## PAGE EXCERPT
Childhood Imagination Lost in Translation
When movies set out to extol the virtue of childhood imagination, they often end up revealing their lack of the same. Even Steven Spielberg, Hollywood’s eternal lost boy, isn’t immune to empty platitudes on the matter. (For proof, look no further than the lead-footed Peter Pan adaptation Hook or his saccharine Twilight Zone: The Movie installment, “Kick the Can.”) To the list of grownups flattening the adolescent experience into cliché, we must now add John Krasinski. IF, the one-time Office desk jockey’s latest venture behind the camera, is a cloying and oddly flat special-effects fable – a kind of bootleg Amblin Entertainment that never stops waxing rhapsodic about the beauty and creativity and magic of youth, even as it fails to capture much of that itself.
Miscast Whimsical Characters
It’s Krasinski who does a lot of the waxing. Having previously played an emotionally constipated, necessarily taciturn parent in his sci-fi corker A Quiet Place, the writer-director casts himself this time as a much more whimsical “girl dad” (Krasinski’s words, spoken in an ingratiating pre-recorded introduction) whose dialogue may have you pining for another alien-provoked vow of silence. “The most important stories are the ones we tell ourselves,” goes one of the character’s nuggets of shopworn insight, which he delivers via heart-to-hearts with his 12-year-old daughter, Bea (Cailey Fleming). At first, Krasinski just seems woefully miscast, performing labored dad-joke shtick in a hospital room. But maybe the awkwardness of the comedy suits a man struggling to mend his broken family after the defining, Disney-ish loss of the girl’s mother.
CGI Menagerie without Substance
Forced to crash in the New York City apartment of her grandmother (Fiona Shaw) while Dad prepares for a medical operation of his own – just one element of Krasinski’s script that’s under-clarified to the point of confusion – Bea meets Calvin (Ryan Reynolds), a put-upon upstairs neighbor with whom she shares an unusual ability. Both of them, as it turns out, are able to see and hear the forgotten imaginary friends – the “IF”s of the title – of the world, a fantasy posse of colorful creatures abandoned by the children that dreamt them into reality. Coasting on sardonic autopilot, Reynolds does a family-friendly riff on hisexasperated quipster routine.

## COMPLETE THE FOLLOWING
a) Update the part of the film review that opens with the words containing "Miscast Whimsical Characters" and closes with "the girl’s mother.", changing "hospital room" to "waiting room".
b) In the film review, which actor plays Bea?

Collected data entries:

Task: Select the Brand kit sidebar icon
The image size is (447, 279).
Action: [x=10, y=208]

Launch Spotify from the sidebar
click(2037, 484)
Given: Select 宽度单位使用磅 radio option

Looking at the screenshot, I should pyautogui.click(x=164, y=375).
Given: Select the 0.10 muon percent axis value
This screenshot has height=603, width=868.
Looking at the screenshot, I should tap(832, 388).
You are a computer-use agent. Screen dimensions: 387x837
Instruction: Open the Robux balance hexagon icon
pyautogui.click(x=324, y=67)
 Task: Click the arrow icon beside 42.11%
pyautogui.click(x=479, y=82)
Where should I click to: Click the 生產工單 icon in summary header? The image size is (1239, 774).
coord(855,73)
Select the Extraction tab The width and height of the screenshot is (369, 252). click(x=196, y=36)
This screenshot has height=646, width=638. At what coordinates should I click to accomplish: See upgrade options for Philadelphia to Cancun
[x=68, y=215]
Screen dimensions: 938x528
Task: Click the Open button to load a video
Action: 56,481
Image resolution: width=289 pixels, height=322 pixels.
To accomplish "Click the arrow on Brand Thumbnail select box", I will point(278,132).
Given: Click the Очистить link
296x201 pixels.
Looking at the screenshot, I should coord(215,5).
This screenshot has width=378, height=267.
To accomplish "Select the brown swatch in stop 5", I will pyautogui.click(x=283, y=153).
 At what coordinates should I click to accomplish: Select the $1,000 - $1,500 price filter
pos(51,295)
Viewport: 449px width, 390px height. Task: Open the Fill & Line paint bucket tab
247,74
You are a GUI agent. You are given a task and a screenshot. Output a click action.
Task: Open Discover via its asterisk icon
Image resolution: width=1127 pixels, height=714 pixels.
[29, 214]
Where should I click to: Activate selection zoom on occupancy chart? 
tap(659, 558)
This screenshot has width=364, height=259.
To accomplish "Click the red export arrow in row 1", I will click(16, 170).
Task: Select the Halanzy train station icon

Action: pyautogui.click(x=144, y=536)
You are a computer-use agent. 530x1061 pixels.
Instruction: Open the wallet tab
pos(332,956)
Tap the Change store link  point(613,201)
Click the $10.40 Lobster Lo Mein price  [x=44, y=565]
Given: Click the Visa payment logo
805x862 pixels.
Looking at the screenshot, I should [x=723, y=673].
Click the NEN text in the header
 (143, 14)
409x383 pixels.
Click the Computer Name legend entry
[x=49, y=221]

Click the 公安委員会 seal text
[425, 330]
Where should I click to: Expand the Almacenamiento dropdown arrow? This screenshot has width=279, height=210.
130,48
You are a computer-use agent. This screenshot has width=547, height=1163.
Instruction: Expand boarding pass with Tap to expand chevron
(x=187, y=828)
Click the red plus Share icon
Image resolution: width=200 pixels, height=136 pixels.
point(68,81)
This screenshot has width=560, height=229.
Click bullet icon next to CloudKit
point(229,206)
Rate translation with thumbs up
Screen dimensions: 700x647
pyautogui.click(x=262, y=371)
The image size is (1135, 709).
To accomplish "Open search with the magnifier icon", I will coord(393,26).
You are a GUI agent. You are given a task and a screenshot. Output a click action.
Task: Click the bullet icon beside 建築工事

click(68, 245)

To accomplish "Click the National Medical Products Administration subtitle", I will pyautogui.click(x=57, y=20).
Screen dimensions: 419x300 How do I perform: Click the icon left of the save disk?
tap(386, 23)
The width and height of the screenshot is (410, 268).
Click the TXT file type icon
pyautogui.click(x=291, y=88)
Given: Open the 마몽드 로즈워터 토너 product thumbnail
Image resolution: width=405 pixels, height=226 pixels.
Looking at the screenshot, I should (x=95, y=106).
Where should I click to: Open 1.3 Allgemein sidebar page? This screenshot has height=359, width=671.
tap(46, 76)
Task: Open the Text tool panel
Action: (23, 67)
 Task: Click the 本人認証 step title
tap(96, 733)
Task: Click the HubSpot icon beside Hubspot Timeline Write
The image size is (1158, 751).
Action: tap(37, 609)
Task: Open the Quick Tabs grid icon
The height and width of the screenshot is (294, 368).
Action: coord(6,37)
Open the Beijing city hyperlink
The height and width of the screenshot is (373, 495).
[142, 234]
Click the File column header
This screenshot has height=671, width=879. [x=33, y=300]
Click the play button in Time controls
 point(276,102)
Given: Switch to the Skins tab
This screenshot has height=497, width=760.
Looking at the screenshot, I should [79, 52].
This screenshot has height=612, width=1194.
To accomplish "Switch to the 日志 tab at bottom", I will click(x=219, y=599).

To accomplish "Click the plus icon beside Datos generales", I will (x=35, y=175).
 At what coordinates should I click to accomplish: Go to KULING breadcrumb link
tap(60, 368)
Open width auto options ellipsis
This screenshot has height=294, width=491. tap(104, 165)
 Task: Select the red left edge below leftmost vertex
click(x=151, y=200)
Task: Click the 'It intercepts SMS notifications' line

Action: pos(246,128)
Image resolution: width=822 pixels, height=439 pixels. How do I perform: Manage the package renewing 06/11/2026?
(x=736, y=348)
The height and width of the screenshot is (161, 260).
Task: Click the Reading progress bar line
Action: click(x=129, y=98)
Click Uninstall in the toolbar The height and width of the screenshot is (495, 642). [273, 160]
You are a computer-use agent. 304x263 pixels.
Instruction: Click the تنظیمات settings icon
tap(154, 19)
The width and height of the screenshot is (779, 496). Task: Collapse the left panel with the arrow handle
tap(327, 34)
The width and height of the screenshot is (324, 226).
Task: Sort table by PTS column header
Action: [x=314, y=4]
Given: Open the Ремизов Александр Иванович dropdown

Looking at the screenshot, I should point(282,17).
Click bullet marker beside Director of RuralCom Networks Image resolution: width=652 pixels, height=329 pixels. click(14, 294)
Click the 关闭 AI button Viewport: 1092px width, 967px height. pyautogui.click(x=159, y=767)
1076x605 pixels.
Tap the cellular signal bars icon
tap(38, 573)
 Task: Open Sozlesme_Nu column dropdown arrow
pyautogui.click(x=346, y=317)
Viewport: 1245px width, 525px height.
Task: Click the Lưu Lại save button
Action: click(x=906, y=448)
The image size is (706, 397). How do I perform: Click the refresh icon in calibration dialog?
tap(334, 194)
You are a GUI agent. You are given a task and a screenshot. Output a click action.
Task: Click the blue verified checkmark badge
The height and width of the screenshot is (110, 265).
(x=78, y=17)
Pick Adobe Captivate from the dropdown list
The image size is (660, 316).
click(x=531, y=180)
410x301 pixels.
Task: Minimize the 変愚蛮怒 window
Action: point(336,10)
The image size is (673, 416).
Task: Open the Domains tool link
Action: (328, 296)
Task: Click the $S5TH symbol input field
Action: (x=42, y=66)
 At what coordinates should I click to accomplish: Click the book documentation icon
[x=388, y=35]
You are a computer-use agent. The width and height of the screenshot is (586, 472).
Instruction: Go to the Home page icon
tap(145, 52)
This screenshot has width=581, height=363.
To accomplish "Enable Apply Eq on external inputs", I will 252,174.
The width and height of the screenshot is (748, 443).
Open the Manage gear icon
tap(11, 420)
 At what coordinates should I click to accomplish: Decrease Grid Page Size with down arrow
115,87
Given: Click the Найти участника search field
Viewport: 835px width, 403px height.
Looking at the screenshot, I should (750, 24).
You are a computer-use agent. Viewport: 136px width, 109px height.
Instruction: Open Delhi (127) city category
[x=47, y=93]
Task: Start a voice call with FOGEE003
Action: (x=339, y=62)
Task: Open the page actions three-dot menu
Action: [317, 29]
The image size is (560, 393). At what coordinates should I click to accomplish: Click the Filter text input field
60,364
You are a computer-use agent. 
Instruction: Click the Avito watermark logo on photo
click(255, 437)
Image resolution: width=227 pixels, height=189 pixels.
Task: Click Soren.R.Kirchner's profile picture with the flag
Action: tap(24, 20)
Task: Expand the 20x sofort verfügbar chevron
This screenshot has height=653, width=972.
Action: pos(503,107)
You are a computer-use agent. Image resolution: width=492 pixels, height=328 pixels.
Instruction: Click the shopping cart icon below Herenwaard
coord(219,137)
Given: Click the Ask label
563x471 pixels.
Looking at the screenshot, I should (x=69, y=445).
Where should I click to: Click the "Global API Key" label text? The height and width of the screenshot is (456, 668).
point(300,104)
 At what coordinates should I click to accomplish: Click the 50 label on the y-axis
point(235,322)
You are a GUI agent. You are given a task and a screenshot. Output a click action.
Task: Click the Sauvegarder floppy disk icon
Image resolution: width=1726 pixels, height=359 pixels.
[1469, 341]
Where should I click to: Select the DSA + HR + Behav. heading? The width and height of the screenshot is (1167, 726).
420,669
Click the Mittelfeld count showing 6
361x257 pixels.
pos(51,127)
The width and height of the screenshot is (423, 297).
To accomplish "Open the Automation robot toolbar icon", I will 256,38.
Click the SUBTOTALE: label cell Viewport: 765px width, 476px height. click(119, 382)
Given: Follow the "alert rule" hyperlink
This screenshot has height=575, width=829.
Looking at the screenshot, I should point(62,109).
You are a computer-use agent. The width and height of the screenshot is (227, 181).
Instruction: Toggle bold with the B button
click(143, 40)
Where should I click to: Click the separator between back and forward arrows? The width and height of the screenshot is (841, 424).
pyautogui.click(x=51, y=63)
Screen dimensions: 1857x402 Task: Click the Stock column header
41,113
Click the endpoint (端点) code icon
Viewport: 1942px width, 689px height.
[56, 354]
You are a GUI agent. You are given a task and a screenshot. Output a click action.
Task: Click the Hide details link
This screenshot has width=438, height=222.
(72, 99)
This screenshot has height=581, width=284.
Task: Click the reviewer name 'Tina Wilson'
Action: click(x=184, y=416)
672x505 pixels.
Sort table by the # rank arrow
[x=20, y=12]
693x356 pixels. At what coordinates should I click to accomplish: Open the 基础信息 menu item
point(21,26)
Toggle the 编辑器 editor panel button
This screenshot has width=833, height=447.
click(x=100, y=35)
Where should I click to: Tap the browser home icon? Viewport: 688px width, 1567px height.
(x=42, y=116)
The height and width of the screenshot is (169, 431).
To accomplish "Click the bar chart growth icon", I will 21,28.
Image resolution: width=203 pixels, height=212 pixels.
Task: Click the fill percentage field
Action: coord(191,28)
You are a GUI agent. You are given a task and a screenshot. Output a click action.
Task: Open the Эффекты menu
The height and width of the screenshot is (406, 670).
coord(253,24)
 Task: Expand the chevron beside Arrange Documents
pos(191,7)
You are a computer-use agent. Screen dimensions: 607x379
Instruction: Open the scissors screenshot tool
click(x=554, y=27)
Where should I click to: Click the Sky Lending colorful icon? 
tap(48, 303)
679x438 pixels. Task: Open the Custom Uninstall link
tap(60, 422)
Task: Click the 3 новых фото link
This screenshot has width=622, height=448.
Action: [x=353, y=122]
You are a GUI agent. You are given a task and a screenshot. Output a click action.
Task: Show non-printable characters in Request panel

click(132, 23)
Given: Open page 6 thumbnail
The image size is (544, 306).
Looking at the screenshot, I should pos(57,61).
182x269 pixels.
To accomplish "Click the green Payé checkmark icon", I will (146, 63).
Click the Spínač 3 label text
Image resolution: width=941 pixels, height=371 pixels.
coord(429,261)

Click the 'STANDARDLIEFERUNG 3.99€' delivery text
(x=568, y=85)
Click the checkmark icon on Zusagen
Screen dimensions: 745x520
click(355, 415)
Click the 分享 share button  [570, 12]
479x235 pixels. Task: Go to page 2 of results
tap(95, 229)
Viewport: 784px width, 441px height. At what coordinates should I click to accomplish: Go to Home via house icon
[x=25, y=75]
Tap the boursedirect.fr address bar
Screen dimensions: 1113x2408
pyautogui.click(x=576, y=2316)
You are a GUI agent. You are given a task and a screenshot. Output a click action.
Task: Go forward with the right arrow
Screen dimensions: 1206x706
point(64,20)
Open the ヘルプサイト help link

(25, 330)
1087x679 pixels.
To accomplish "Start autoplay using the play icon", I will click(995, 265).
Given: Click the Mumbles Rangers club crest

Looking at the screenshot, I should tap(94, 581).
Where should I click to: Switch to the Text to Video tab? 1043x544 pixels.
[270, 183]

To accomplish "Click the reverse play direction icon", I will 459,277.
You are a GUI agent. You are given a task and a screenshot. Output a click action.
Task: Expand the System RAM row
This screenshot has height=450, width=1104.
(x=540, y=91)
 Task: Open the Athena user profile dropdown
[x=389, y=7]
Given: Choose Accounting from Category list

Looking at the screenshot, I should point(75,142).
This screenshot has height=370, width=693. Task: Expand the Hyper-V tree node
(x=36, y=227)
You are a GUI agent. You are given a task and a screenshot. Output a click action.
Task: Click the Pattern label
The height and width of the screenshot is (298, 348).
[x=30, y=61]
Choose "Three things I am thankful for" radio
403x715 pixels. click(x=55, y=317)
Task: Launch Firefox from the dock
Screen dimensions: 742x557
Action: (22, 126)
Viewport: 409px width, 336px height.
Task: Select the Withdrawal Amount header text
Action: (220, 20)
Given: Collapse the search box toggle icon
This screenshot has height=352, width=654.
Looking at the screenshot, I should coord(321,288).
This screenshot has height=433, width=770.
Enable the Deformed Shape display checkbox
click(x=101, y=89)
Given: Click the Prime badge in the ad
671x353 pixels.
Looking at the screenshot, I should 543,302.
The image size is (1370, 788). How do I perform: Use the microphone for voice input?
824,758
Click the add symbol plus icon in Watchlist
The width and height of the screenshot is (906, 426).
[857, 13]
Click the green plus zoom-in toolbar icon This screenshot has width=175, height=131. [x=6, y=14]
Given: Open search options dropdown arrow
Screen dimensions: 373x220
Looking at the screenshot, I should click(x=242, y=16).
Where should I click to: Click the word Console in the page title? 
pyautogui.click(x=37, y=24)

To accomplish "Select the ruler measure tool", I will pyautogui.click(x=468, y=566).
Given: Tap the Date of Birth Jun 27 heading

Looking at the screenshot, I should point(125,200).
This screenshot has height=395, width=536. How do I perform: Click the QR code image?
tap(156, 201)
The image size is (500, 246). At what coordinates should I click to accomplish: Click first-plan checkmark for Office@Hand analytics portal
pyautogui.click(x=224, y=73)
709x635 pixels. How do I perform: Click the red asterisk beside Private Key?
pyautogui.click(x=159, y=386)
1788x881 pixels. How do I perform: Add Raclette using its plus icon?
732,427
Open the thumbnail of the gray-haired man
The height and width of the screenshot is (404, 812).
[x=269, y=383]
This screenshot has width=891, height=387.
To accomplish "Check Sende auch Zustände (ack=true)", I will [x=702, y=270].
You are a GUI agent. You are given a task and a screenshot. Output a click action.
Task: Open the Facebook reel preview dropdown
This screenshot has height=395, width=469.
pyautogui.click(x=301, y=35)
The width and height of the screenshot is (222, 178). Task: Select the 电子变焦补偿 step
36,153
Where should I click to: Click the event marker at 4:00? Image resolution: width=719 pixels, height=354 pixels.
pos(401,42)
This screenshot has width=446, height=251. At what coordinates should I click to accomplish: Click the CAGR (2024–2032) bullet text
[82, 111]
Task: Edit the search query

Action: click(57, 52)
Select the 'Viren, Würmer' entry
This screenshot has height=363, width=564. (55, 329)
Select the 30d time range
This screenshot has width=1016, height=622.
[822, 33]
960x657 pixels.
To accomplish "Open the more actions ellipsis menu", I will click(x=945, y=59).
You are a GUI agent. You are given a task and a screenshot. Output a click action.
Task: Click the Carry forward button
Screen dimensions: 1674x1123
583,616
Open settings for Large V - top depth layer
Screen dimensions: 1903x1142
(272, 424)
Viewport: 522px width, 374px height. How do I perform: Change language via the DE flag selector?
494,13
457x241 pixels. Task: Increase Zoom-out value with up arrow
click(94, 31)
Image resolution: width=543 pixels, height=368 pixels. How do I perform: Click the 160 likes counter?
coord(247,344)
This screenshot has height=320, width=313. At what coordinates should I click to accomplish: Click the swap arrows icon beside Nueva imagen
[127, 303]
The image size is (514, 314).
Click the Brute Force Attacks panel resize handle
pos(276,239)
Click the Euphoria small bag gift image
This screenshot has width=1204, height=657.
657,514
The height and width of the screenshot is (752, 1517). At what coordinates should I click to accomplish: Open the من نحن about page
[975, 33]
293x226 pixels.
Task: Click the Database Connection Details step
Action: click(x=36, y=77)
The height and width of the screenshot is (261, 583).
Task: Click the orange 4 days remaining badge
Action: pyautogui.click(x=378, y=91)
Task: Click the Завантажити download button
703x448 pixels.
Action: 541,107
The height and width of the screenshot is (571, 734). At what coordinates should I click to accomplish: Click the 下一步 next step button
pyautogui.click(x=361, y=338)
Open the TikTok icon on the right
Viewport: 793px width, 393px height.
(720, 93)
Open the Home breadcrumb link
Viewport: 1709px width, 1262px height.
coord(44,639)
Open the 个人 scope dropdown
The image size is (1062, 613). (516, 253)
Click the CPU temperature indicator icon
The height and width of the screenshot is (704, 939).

## SOLVED PROBLEMS
a)
Miscast Whimsical Characters
It’s Krasinski who does a lot of the waxing. Having previously played an emotionally constipated, necessarily taciturn parent in his sci-fi corker A Quiet Place, the writer-director casts himself this time as a much more whimsical “girl dad” (Krasinski’s words, spoken in an ingratiating pre-recorded introduction) whose dialogue may have you pining for another alien-provoked vow of silence. “The most important stories are the ones we tell ourselves,” goes one of the character’s nuggets of shopworn insight, which he delivers via heart-to-hearts with his 12-year-old daughter, Bea (Cailey Fleming). At first, Krasinski just seems woefully miscast, performing labored dad-joke shtick in a waiting room. But maybe the awkwardness of the comedy suits a man struggling to mend his broken family after the defining, Disney-ish loss of the girl’s mother.

b) Cailey Fleming